Media Audiences and Audience Theory Flashcards
(230 cards)
ABC1 Demographic
also known as ‘white collar workers’, this audience have middle-class job roles. This demographic group are often targeted by media producers because they attract big advertising revenues
ABC Figures
Audit Bureau of Circulations Features
responsible for measuring the reach of different media across a range of platforms
Aberrant Reading
a reading or product which does not recognise the preferred meaning but produces instead a deviant or unanticipated reading
Active Audience
the theory that media audiences do not just consume a test passively, they actively engage with it because of personal and social contexts
Active Viewers
viewers who are engaged, paying attention and emotionally responding
Agenda-Setting Theory
Maxwell McCombs and Donald Shaw (1968) suggested media industries shape the political debate by choosing which topics and issues should feature in news broadcast and therefore influencing audiences’ opinions. By studying political content of daily newspapers, magazines and evening news broadcasts and comparing them to 100 participants’ interviews, they found that “voters tend to share the media’s composite definition on what is important”
Ambient Television
you are consuming the media text but are more interested in social media feeds or notifications on your phone, a concept described by Jeremy Tungstall (1983)

▸ **Recorded information**:
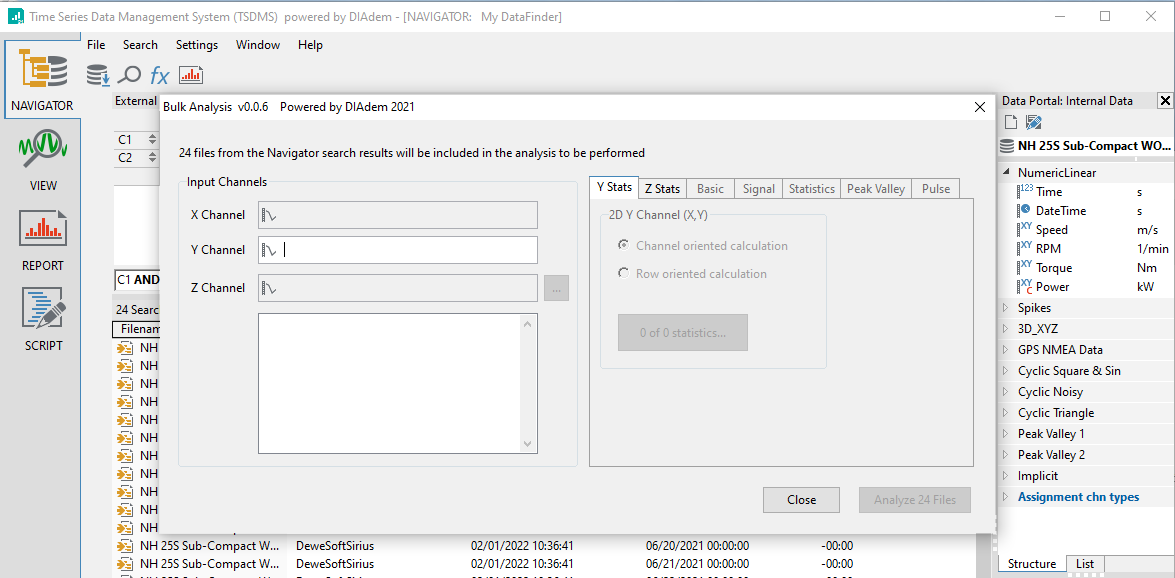The height and width of the screenshot is (578, 1175).
Task: Click the fx calculation toolbar icon
Action: 160,75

▸ **Objective**:
According to the media audiences flashcards, how many participants' interviews did McCombs and Shaw compare with news content? Please rely only on the media audiences flashcards.

▸ **Solution**:
100